The mainstream media continues to get yanked around by the Trump vigilantes.  They have spent the past few weeks pouring through John Podesta's emails, searching for... what?  The comments they are coming up with are notably unspectacular, ideas about Hillary's campaign, reactions to Bernie and then Trump, the kind of stuff that emails are made of.  Free association, ideas, frustrations, and, yes, things that are not said in public.

The media is doing this because they are afraid if they don't they will be accused of favoring Hillary.  And why is that?  They don't have Donald Trump's staff emails to create an actual balance.  What it has done, though, is persuaded the media to distract us from the real issues, again.  As Jon Stewart would say... "SQUIRREL!!"

When did WikiLeaks evolve from being the hero that exposed government lies and deceptions to the tool of the Russian government?  When did they go from vetting submissions for relevance to dumping?  And what on earth is the motivation?
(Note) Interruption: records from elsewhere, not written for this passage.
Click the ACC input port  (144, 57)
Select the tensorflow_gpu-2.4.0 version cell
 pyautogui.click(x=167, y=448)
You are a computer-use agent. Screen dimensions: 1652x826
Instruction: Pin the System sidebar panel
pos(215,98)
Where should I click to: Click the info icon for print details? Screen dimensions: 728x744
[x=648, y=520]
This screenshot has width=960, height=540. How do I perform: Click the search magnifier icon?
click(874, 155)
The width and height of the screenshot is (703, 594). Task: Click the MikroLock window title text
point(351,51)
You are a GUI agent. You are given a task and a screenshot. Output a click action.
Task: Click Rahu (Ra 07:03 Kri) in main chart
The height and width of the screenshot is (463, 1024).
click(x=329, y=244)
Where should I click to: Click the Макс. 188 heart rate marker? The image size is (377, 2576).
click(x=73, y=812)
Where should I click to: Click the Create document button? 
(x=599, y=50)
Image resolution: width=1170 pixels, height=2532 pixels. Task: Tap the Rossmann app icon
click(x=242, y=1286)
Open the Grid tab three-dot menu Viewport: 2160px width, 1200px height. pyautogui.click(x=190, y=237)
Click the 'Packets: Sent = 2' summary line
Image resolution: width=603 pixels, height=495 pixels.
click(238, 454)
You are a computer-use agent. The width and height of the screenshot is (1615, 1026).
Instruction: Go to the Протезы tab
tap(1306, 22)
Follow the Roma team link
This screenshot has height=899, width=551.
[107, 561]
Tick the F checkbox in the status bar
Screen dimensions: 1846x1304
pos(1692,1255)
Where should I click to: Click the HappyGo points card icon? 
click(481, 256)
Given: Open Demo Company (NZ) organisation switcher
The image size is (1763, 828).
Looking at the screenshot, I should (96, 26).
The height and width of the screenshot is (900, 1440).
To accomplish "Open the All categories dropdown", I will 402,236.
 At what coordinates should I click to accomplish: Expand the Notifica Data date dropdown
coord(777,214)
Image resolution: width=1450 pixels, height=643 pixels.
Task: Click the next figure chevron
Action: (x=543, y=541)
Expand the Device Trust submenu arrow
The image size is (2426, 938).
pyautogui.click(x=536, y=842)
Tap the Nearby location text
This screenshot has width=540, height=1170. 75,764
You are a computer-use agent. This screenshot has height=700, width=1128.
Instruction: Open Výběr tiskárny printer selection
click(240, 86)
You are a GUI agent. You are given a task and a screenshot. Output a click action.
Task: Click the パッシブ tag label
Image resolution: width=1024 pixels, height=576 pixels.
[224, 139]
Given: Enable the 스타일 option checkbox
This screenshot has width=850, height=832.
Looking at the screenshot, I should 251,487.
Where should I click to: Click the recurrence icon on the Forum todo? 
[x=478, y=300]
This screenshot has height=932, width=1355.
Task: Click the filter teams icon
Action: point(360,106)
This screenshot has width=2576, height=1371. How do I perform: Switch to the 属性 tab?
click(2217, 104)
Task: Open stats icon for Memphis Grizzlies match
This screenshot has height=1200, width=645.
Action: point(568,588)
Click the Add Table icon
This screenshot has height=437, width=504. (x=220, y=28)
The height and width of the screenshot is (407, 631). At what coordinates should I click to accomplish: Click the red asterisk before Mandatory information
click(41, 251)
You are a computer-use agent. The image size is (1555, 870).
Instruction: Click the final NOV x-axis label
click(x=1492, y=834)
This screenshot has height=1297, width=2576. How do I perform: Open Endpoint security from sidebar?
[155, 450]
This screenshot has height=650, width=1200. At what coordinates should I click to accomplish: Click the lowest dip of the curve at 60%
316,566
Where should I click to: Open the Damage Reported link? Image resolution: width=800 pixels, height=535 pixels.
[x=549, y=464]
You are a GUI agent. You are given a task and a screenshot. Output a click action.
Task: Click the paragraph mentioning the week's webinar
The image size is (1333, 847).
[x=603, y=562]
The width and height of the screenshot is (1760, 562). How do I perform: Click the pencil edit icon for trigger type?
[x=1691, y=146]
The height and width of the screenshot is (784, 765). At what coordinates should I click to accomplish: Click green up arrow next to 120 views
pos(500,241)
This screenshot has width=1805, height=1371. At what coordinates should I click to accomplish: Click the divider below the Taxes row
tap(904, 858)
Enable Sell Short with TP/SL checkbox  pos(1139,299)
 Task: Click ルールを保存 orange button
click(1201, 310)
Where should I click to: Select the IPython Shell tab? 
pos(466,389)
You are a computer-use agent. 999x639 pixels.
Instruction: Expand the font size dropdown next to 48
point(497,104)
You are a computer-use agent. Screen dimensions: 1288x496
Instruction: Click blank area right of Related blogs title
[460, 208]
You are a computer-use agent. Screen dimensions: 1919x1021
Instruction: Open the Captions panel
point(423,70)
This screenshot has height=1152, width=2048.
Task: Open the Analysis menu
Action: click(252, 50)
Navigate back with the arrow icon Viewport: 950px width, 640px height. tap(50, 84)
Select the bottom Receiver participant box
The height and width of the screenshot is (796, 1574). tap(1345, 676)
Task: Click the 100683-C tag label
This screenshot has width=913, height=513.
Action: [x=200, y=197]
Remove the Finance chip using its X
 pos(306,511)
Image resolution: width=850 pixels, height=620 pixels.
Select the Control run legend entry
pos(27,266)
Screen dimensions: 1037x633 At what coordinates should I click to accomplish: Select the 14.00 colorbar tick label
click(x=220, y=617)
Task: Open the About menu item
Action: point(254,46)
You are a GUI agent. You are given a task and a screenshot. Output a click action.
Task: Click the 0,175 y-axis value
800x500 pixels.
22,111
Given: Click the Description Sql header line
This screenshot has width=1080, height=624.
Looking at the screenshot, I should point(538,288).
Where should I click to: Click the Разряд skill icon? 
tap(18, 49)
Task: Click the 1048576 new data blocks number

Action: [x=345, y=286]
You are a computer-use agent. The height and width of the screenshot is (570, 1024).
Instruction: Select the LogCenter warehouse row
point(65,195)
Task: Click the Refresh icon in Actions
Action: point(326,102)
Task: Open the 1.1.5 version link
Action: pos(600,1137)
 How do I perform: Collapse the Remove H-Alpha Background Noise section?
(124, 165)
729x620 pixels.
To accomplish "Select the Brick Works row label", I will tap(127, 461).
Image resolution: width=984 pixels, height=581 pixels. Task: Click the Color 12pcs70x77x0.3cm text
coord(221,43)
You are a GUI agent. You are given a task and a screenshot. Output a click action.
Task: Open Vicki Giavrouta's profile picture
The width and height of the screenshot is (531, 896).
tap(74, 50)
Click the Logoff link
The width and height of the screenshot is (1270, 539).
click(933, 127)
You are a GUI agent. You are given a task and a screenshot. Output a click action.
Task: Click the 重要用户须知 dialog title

We have forgotten -- SQUIRREL!! -- the hypothesis that Trump has failed to disprove by refusing to divulge his tax records.  What are his ties to the Russian government?  This is the greedy megalomaniac who bought Chinese steel for his buildings to save money.  To what depths would he stoop to gain some advantage by dealing with the Russians?

Glenn Greenwald, who was responsible for releasing the Edward Snowden files, and Naomi Klein, environmentalist and critic of corporate globalization, got together for a truly important discussion of what these email dumps mean to our understanding of privacy.  Some justify the Hillary dumps because she is a powerful person, which begs the question of where that line is drawn.  Who is so powerful that they should lose their right to privacy?

And does that mean that anyone with the resources, from the Russian government to the Kochs, have the right to hack and expose the emails of anyone who they see as sufficiently influential?  Klein points out that her activism has put her in the line of fire, under surveillance by powerful oil industry groups.

If we have the right to eavesdrop on an email conversation, don't we have the right to tap a phone or bug a conference room?  Both have been done, but both are illegal.  With email hacks there is no legal protection; hence, the abandon with which news outlets have gone at the Podesta dumps.

To be fair, this raises the question of other third party releases of information, from the infamous 49 percent quote by Mitt Romney in 2012 to the appalling video of Trump on the Access Hollywood bus.  Would it be fair if someone in the audience during one of Hillary's Wall Street speeches came forward, but not if the same information was released in an email?

I think so.  I think we have had this technology for far too long without commensurate protections.  We need the same strong protections for our communications online as we have (despite attempts at erosion by government surveillance) for our telephone communication.  As we assume we have in our homes.

The failure of government to make our internet secure has a lot to do with government attempts to breach our privacy since 9/11.  Privacy groups have long held that by not allowing private citizens strong encryption, they have made it easier for us all to be hacked by our enemies.  In other words, if our government can get in, others can get in.  It not only makes private citizens more vulnerable, it makes essential government structures more vulnerable, from the Pentagon to our electrical grid.

It has got to start somewhere, folks.  We need to tune in to the importance of the internet privacy issue, and there is no better time to start than now, with Wikileaks gone awry.  We need to have some firm moral and ethical guidelines for where right to privacy ends and right to know begins.

1 comment:

  1. And so, the WikiLeaks guy gets attention drawn away from be extradicted.